Hostin didn’t stop at criticism — she flew off the handle, even using hyperbolic phrases to paint the country as a “failed experiment,” a dramatic overreach that reveals more about her contempt for everyday Americans than any reality on the ground. This isn’t debate; it’s a predictable left-wing meltdown designed to stoke division and dismiss traditions that ordinary citizens actually enjoy.
Meanwhile, the White House and supporters rightly pushed back, calling the event historic and an appropriate celebration for national milestones and personal occasions connected to the president. Conservatives see this as a direct appeal to the working people who built this country — not to the coastal elites who sneer from their studio sofas.
What’s striking is the double standard: the same media figures who cheer disruptions when it suits a narrative suddenly discover decorum when Americans of different tastes want to celebrate on the public lawn. The View’s reaction is less about protocol and more about policing culture, proving once again that network pundits prefer lecturing over listening.

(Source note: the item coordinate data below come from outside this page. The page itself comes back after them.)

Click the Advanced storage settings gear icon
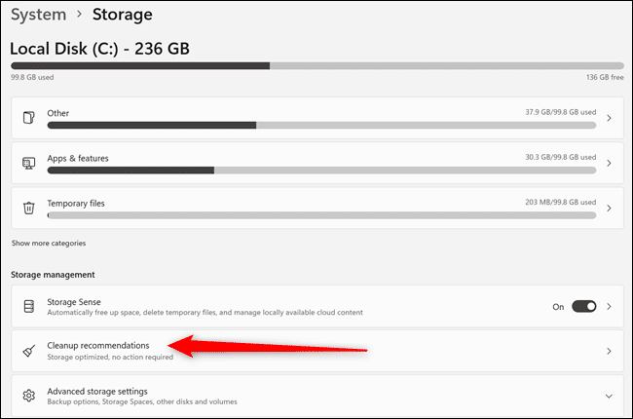Viewport: 633px width, 419px height. point(28,396)
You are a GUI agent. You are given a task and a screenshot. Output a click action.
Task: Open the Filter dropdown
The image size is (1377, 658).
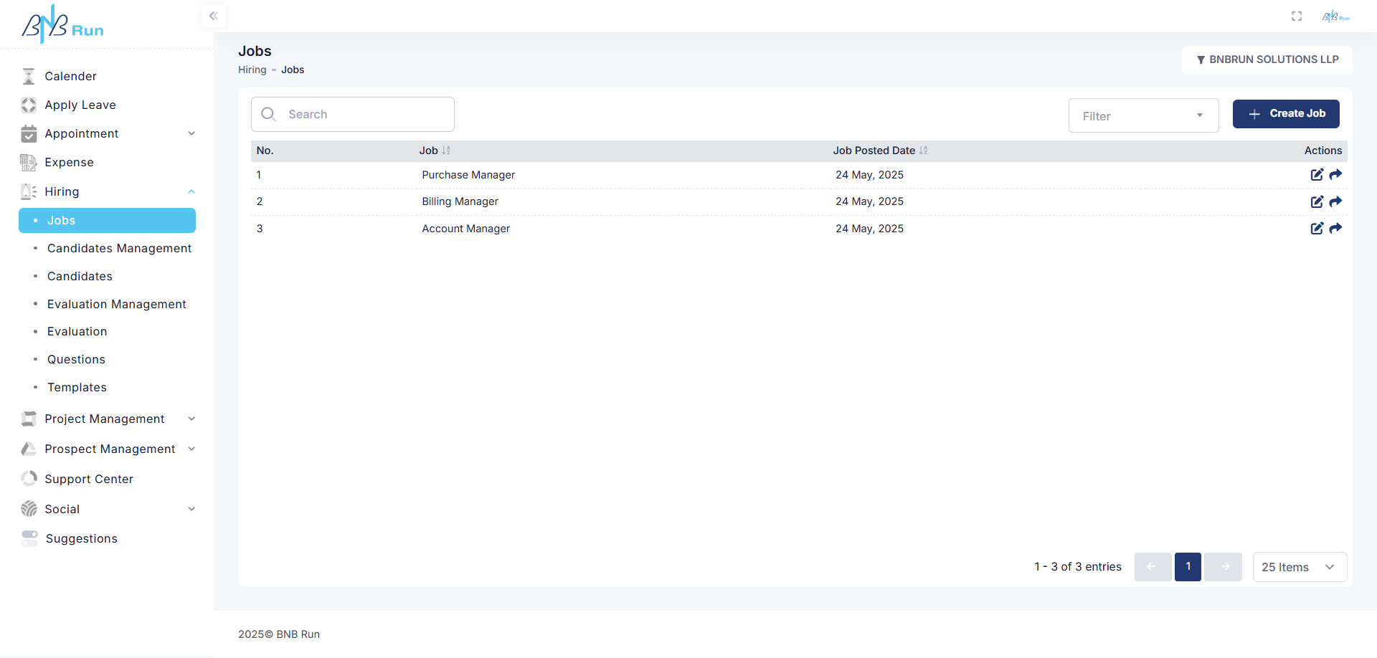point(1143,116)
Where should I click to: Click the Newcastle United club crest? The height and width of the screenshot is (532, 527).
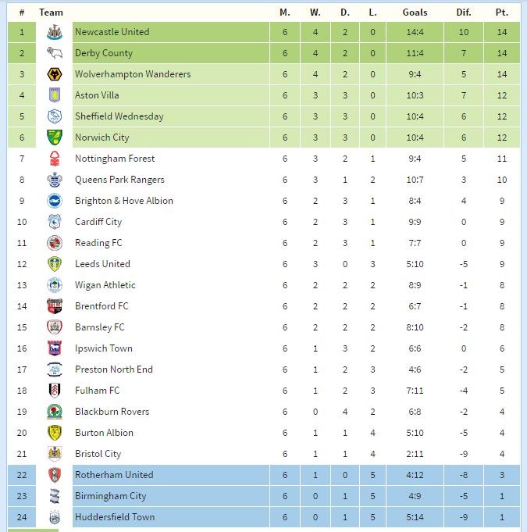[x=54, y=32]
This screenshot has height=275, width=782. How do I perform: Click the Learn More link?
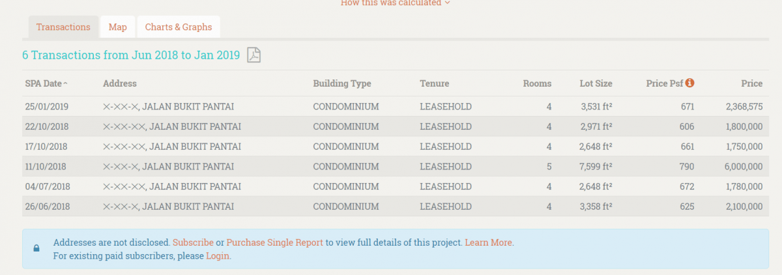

Predictably, critics turned to lawsuits and last-ditch legal maneuvers to block the festivities, while the administration called those efforts baseless and obstructionist. This is the new playbook: when you can’t win in public opinion, try to bury a simple, popular event under legal theatrics engineered by the opponents’ allies.
Patriots should see this for what it is — a culture war tantrum dressed up as outrage. The president hosting a sporting event on the White House lawn is a reminder that our government belongs to the people, not to sanctimonious pundits who treat the nation like an exhibit to be judged. Stand with common sense, reject the virtue signaling, and let Americans enjoy their celebrations without being scolded by those who live in a different, more judgmental world.